Concetti Chiave
- I sofisti emersero ad Atene nel V secolo, in un contesto politico e culturale democratico che richiedeva abilità oratorie dai cittadini.
- Il termine "sofista", inizialmente sinonimo di sapiente, acquisì una connotazione negativa a causa delle critiche di filosofi come Socrate, Platone e Aristotele.
- I sofisti si specializzarono nell'argomentazione e nella persuasione, affrontando temi politici e sociali rilevanti per la loro epoca.
- Criticarono i loro predecessori e la società, ritenendo che le questioni legate all'esistenza umana fossero più significative dell'archè.

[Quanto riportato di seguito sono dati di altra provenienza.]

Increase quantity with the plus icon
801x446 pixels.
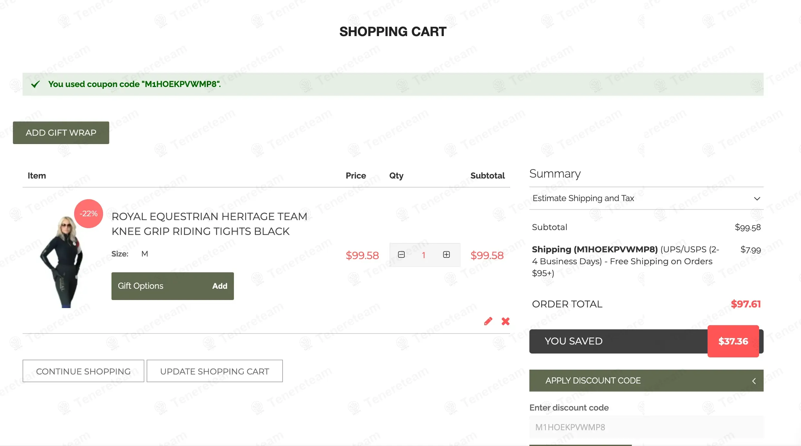point(446,255)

- Ruppero le barriere sociali, sostenendo che le differenze tra gli uomini derivassero dalla ragione piuttosto che dalla nascita.
La nascita dei sofisti
I sofisti furono contemporanei ai fisici pluralisti e si svilupparono soprattutto ad Atene, centro della cultura e della politica. Alla fine del V secolo, Atene era la città più grande, più ricca, più influente politicamente e più democratica del contesto greco. Con il regime democratico del tempo, tutti i cittadini maschi erano chiamati a partecipare all’assemblea della città, a esprimere le loro opinioni, a votare e a ricoprire incarichi politici. Tutto questo implicava la capacità di parlare. Come risposta a questi bisogni si sviluppò la scuola sofista.
Il ruolo della sofistica
I sofisti fecero molto scandalo tra i contemporanei, erano molto polemici e criticati; infatti il termine sofista è entrato nel linguaggio corrente con accezione negativa. In origine il termine sofista, prima dell’arrivo dei sofisti, era sinonimo di sapiente. Questa etichetta negativa è legata soprattutto alle critiche che Socrate, Platone e Aristotele muovono contro i sofisti. I sofisti, come già detto, erano nati per la necessità di saper argomentare una tesi ed esprimere le proprie opinioni in modo convincente. Successivamente la sofistica si occupò di tutti i problemi che riguardavano la politica.
Critiche e innovazioni
Un carattere comune dei sofisti fu quello di criticare violentemente tutti i loro predecessori perché ritenevano che il problema dell’archè non fosse realmente importante; ciò che veramente interessava all’uomo erano le questioni legate al suo essere uomo, come la capacità di parlare, di confrontarsi e di vivere insieme. In secondo luogo, contestavano la società del loro tempo, la religione e le strutture della città. I sofisti poi ruppero i confini della città: la differenza tra gli uomini venne fatta non dalla nascita, ma dalla ragione.
Domande da interrogazione
- Qual è il contesto storico in cui si svilupparono i sofisti?
- Perché il termine "sofista" ha assunto un'accezione negativa?
- Quali erano le principali innovazioni introdotte dai sofisti rispetto ai loro predecessori?
I sofisti si svilupparono ad Atene, alla fine del V secolo, in un periodo in cui la città era la più grande, ricca e democratica della Grecia, con tutti i cittadini maschi coinvolti nella vita politica e nella necessità di saper parlare e argomentare.
Il termine "sofista" ha assunto un'accezione negativa a causa delle critiche di figure come Socrate, Platone e Aristotele, che contestavano il loro approccio e le loro idee, nonostante i sofisti avessero come obiettivo quello di insegnare a esprimere opinioni in modo convincente.
I sofisti criticarono i loro predecessori e si concentrarono su questioni pratiche legate all'esistenza umana, come la capacità di parlare e vivere insieme, rifiutando l'importanza dell'archè e contestando le strutture sociali e religiose del loro tempo.